À la lecture des premières lignes de Vie et mort d’un pédophile, cinquième ouvrage de Bernard Lavoie, on veut refermer le livre au plus vite tant la nausée nous submerge. Mais une fois passé le dégoût des premières pages, on entame à tâtons le deuxième chapitre qui use de la rupture du flash-back, aux racines de l’histoire de Pierre, le narrateur. Et on est happé jusqu’au bout. Pierre est pédophile. Homme aux deux visages, pianiste réputé d’un côté et "prédateur sexuel qui chasse l’enfant comme un gibier" de l’autre.
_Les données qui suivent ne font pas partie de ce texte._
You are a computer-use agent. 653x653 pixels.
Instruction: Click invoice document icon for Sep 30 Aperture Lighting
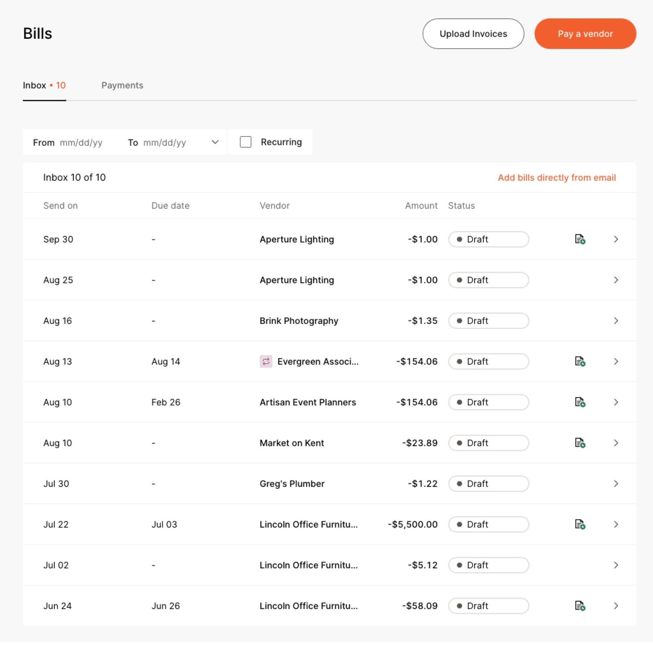[580, 239]
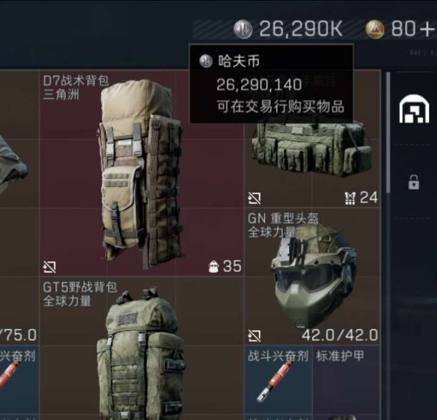Click backpack capacity icon next to 35
Screen dimensions: 437x420
214,267
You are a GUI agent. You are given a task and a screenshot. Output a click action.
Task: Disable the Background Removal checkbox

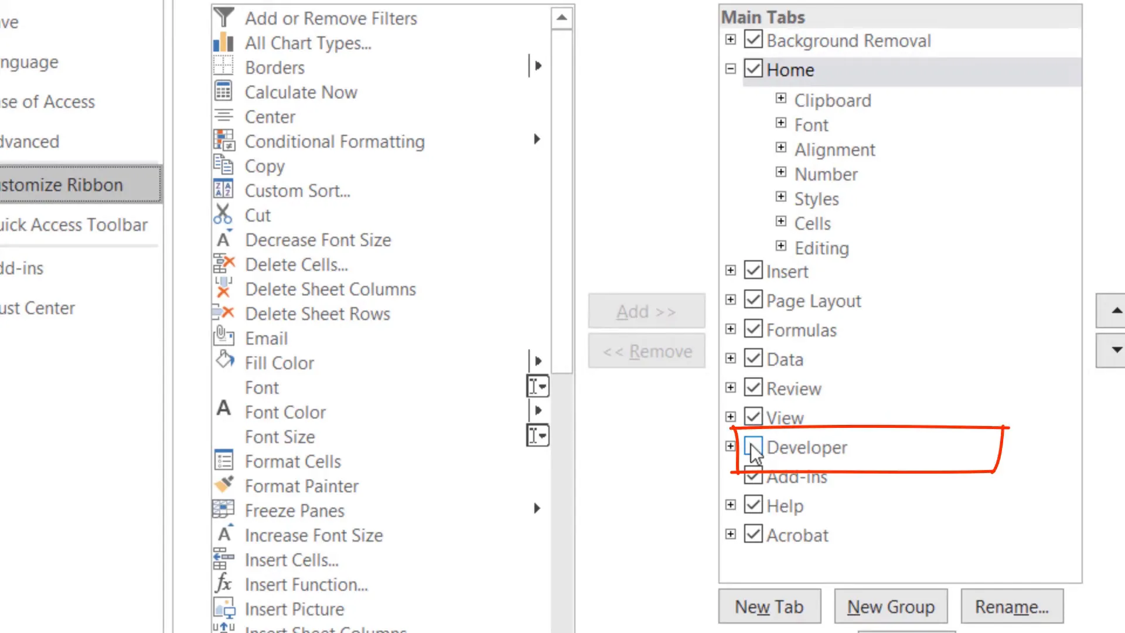click(754, 39)
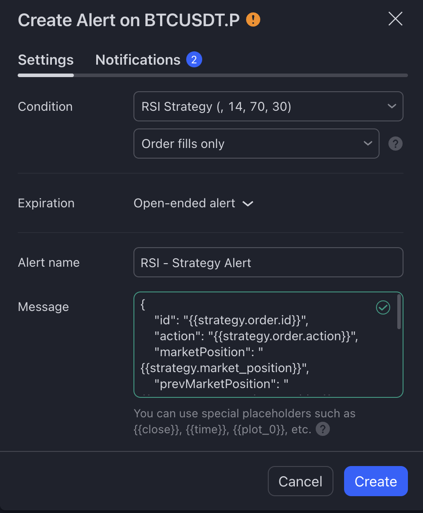The height and width of the screenshot is (513, 423).
Task: Click the Create button
Action: coord(376,481)
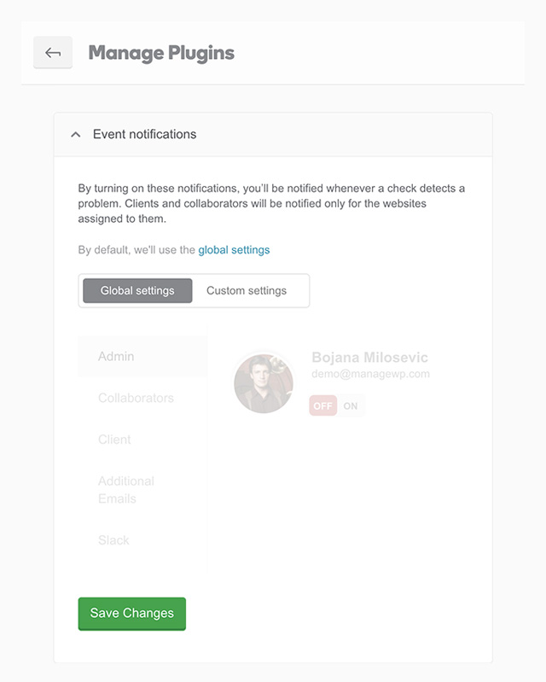Turn notifications OFF for Bojana
The height and width of the screenshot is (682, 546).
323,405
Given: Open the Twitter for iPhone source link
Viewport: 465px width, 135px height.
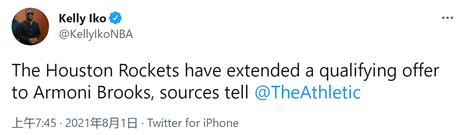Looking at the screenshot, I should [x=193, y=123].
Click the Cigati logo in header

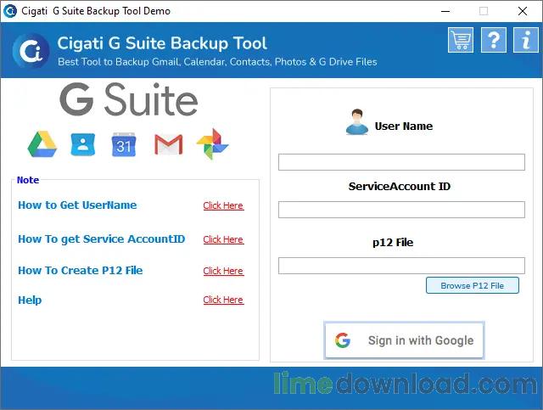pyautogui.click(x=31, y=50)
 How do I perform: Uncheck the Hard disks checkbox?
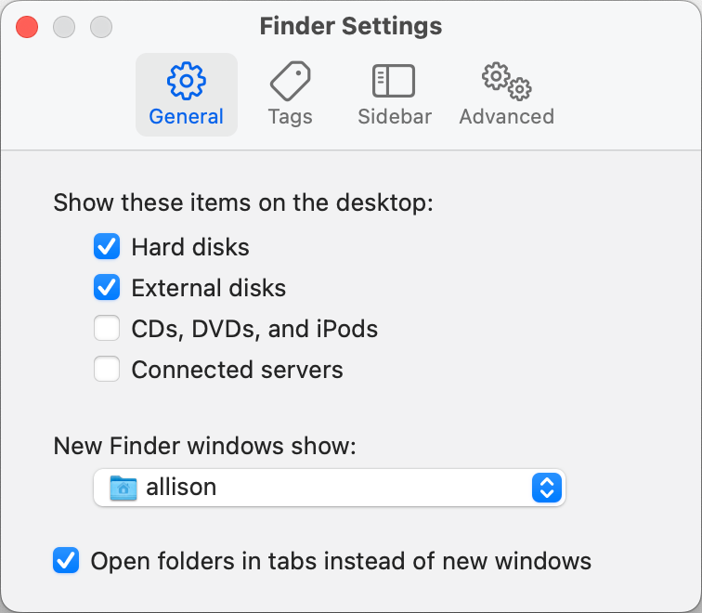[107, 247]
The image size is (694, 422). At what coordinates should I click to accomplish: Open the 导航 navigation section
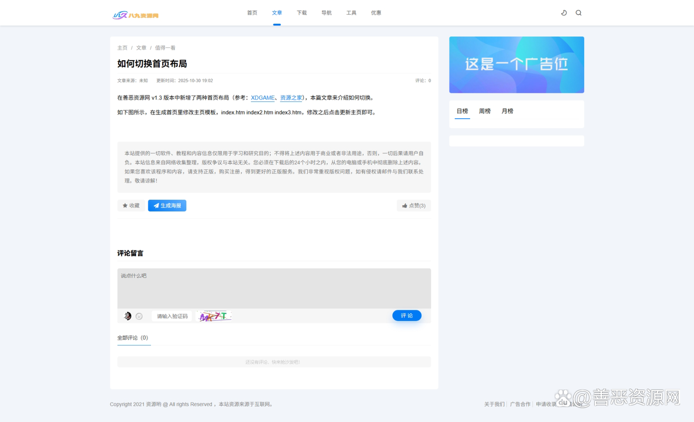tap(326, 12)
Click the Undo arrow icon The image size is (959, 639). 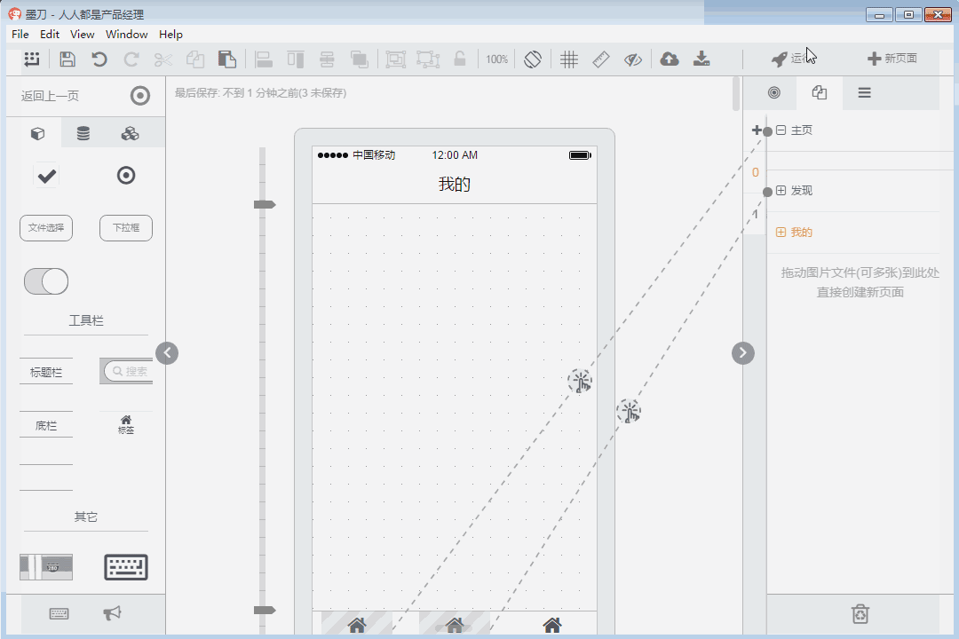(99, 59)
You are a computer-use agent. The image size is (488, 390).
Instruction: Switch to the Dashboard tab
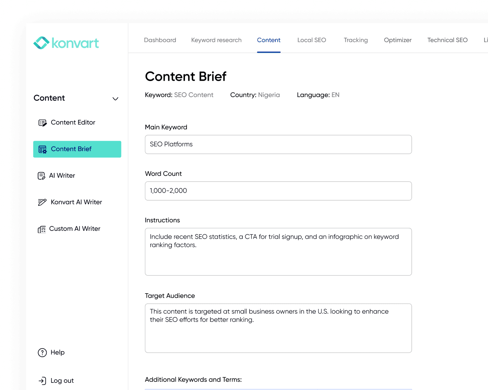click(160, 40)
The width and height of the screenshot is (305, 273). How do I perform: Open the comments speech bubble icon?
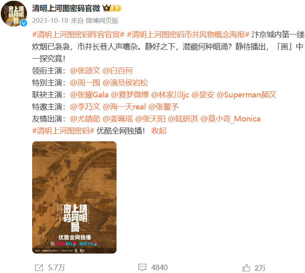(x=142, y=267)
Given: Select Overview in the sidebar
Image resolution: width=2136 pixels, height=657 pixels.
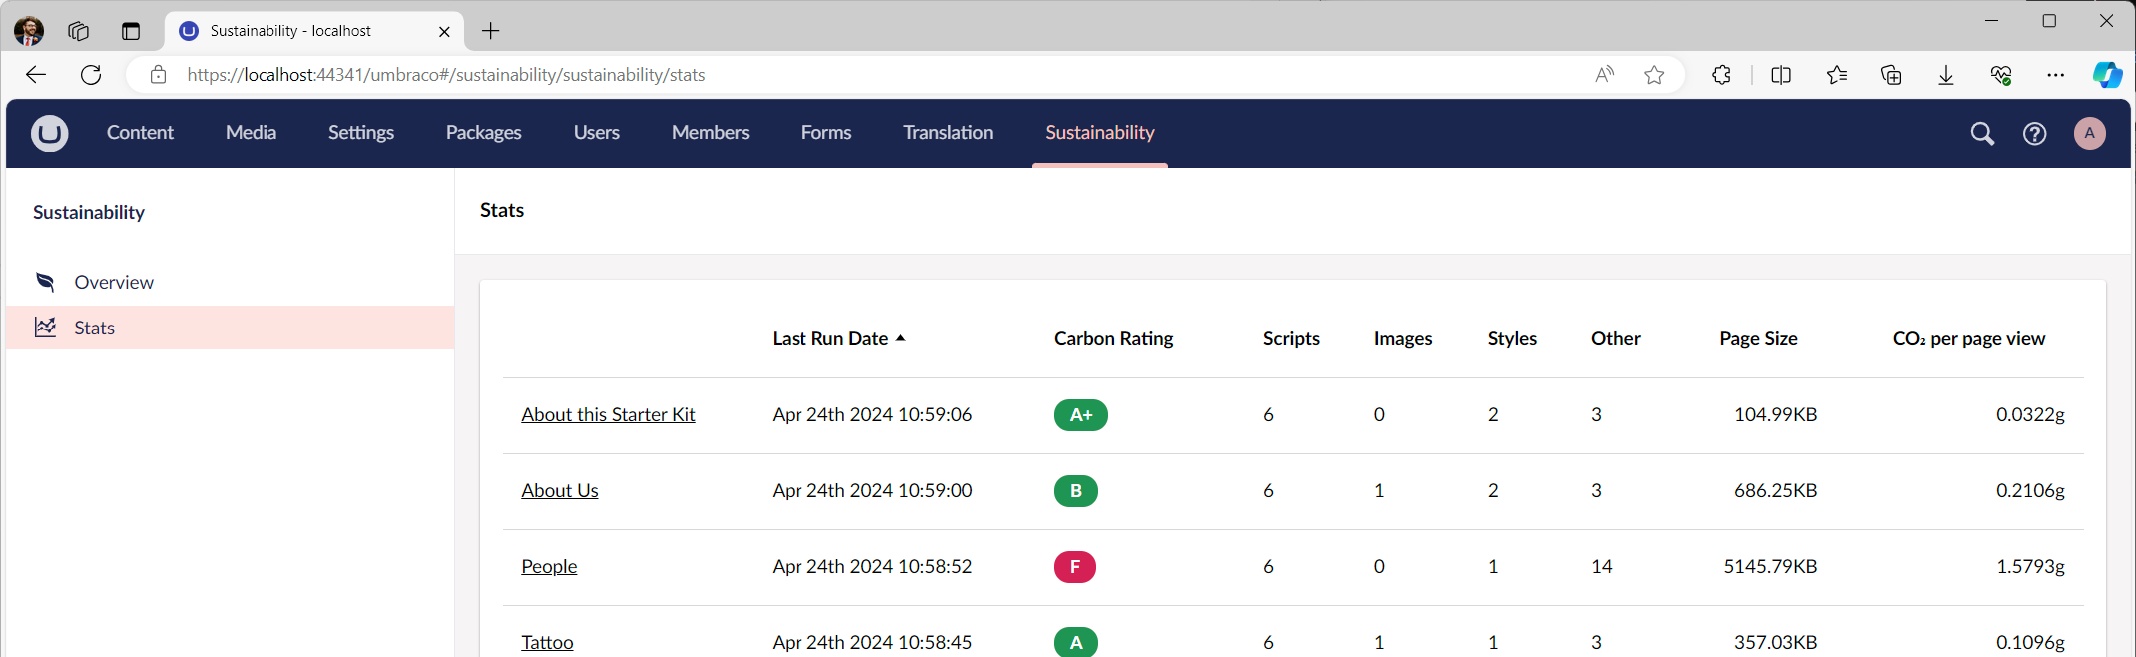Looking at the screenshot, I should pyautogui.click(x=114, y=283).
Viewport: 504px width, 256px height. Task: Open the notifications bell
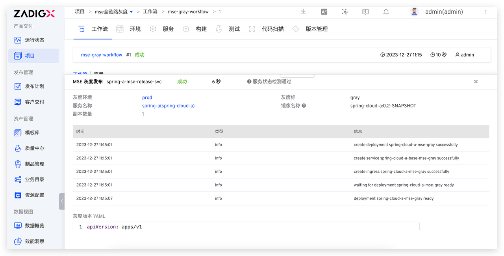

Tout a commencé à 13 ans, lorsqu’il se fait violer – sans résistance aucune – par Dimitri, son professeur de piano, qui "aime les petits garçons qui ressemblent à des filles". Les dés du destin sont jetés: "Je venais, sans le savoir, de faire mon entrée dans le monde sombre de la pédophilie comme gibier, et plus tard comme prédateur." De nombreux personnages se greffent à sa descente aux enfers, à commencer par le père Maurice, son "directeur spirituel au collège". Autant ce dernier est bourré de remords, autant Pierre, dans son rôle de victime, n’en a aucun: "Ma religion, c’était le plaisir, cette tempête en moi qui me libérait de toutes les tensions, écoles, cours de piano, Jeanne (sa mère), mon père absent." Chaque pas tourné vers cette soumission (consentante et jouissive) aux adultes le conduit tout droit vers l’habit de prédateur qu’il revêt très vite: "J’avais développé le concept mental, la réaction instinctive de penser qu’un enfant ne souffrait pas de mes abus, de mes agressions."

Faut dire qu’il a tout de l’abuseur "idéal": riche, beau, délicat et doux – ce qui ne dédouane pas le personnage. Mais il sait aussi que chaque abus est une bombe antipersonnelle posée sur le parcours miné de ses "proies", de ses "faons". Pour freiner ses bas instincts, Pierre va jusqu’à se laisser aimer par une femme qui a le malheur d’avoir un fils de 13 ans qui finira tragiquement. La mort rode partout dans cet univers de perdition. Pierre aussi est mort depuis toujours. Depuis que sa mère n’a pas su le protéger des griffes du professeur de piano. Écrit à l’imparfait, le récit se lit au présent car le thème, aussi sordide, dérangeant et révoltant soit-il, renvoie à l’histoire d’une perversion qui renvoie à celle d’une complicité familiale et sociétale toujours d’actualité. Sous une plume fort maîtrisée, l’auteur dose parfaitement les métaphores de choc atténuées par le juste questionnement du protagoniste par rapport à sa dépravation, sans jamais tomber dans les clichés interprétatifs. Évidemment, derrière la voix de Pierre se cache celle du romancier. Comment Bernard Lavoie a-t-il pu se projeter d’une façon aussi crédible dans l’esprit tortueux d’un diable moderne à la logique parfois implacable? Il a tissé cette fiction à partir de témoignages de pédophiles, dans le cadre d’un reportage durant son métier de journaliste. Monstruosité littéraire! clameront certains. Du latin monstrare: "montrer, faire voir". Le malaise habite le lecteur, certes, mais on apprécie l’audace du romancier dont le rôle est aussi de montrer et de dénoncer les symptômes d’une société. Et la pédophilie en est un gros!

Bernard Lavoie
Vie et mort d’un pédophile
Éditions Trait d’union, Montréal, 2003, 220 p.